- Stored records -
______________________________
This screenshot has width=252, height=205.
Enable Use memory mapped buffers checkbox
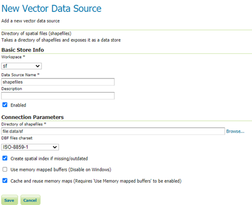coord(5,169)
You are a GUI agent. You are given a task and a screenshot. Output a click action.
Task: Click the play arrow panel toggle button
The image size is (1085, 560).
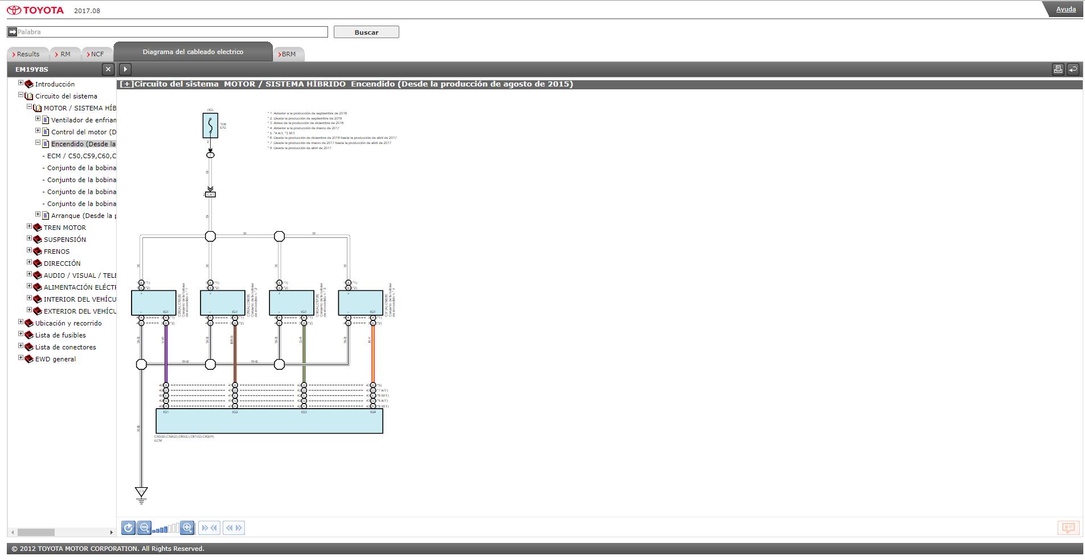(125, 69)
______________________________
- Work item -
What is needed is an exact reproduction of the data, pictures excluded.

- Reply to the exercise -
This screenshot has width=252, height=205.
Enable Use memory mapped buffers checkbox
coord(5,169)
You are a GUI agent. You are given a task and a screenshot. Output a click action.
Task: Click the play arrow panel toggle button
The image size is (1085, 560).
(125, 69)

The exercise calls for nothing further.